----- SUPPLIED INFORMATION
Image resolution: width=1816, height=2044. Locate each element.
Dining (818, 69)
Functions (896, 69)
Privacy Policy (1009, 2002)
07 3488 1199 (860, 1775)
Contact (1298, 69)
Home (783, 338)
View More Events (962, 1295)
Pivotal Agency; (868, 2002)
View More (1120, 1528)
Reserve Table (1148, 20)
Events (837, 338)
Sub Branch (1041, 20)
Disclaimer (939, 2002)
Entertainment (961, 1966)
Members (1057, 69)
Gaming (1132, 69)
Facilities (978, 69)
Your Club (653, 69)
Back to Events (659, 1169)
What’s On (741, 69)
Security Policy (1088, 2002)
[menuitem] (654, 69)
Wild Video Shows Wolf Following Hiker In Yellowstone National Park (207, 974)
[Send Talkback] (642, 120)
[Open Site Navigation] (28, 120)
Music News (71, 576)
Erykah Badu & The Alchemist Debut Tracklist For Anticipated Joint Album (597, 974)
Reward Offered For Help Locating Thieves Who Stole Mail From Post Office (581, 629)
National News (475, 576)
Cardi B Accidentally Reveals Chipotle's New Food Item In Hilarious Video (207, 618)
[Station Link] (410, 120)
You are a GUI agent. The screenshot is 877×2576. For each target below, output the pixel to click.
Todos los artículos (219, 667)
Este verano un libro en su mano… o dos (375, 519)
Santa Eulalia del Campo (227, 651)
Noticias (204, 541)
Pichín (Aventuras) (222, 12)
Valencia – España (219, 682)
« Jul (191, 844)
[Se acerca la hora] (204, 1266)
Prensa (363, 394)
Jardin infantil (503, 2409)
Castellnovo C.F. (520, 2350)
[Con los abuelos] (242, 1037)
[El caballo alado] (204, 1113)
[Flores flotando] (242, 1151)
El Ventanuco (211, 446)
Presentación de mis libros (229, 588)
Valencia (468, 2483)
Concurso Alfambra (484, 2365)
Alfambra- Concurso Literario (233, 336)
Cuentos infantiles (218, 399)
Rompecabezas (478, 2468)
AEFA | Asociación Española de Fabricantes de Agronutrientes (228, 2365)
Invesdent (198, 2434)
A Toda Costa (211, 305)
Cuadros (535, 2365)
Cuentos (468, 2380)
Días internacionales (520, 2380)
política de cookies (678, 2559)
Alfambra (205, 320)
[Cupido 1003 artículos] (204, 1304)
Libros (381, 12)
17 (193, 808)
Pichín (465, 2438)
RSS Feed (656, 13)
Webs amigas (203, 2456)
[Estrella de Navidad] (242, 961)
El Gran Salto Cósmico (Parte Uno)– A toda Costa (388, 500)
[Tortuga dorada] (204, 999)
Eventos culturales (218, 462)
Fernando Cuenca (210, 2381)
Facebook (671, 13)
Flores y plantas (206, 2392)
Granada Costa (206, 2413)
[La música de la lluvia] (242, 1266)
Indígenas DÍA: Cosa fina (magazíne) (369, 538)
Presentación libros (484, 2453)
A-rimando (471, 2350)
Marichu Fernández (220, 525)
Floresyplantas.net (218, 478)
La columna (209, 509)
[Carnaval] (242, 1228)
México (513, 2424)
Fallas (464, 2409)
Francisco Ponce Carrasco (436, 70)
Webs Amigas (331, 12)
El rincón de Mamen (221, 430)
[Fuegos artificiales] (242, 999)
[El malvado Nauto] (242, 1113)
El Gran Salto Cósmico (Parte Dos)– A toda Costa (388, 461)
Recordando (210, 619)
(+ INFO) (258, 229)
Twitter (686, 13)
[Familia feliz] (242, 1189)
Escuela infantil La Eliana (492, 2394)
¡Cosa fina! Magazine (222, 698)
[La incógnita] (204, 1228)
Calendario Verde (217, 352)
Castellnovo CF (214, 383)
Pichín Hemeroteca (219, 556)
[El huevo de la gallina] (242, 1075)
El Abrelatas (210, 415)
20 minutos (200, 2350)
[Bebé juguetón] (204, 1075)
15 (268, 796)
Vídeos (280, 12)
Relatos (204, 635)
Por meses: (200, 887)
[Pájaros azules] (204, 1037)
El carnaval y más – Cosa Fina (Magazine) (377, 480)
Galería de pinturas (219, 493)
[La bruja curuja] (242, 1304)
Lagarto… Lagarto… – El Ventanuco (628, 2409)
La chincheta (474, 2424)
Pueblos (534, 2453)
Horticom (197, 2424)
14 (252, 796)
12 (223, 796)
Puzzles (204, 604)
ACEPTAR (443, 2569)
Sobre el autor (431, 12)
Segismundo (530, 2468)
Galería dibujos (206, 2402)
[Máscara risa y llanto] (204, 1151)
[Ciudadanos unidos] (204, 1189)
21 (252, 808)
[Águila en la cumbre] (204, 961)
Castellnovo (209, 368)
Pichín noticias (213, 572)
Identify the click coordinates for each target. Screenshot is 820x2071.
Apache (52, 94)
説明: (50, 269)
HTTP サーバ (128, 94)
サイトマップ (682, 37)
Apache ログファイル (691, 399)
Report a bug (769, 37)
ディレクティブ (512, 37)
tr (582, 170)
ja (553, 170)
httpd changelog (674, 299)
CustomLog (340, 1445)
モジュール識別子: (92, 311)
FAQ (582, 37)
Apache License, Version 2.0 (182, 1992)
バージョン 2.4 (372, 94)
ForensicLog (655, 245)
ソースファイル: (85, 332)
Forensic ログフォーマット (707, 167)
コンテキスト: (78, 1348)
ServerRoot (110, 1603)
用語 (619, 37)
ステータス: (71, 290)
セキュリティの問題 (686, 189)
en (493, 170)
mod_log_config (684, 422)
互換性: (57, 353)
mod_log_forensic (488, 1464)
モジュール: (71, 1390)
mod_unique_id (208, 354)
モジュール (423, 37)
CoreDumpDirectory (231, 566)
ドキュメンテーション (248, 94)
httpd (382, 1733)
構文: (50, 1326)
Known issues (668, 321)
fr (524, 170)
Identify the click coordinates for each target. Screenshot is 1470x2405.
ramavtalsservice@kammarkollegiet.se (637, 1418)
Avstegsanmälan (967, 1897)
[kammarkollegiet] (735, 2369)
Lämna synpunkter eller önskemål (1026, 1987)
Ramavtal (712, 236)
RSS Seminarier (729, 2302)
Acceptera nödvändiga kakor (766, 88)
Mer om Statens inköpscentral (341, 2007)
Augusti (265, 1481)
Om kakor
----------
**REQUIREMENT**: Read through the lines above and collect those that contain the string "Cosa".

**EXERCISE RESULT**:
Indígenas DÍA: Cosa fina (magazíne) (369, 538)
¡Cosa fina! Magazine (222, 698)
El carnaval y más – Cosa Fina (Magazine) (377, 480)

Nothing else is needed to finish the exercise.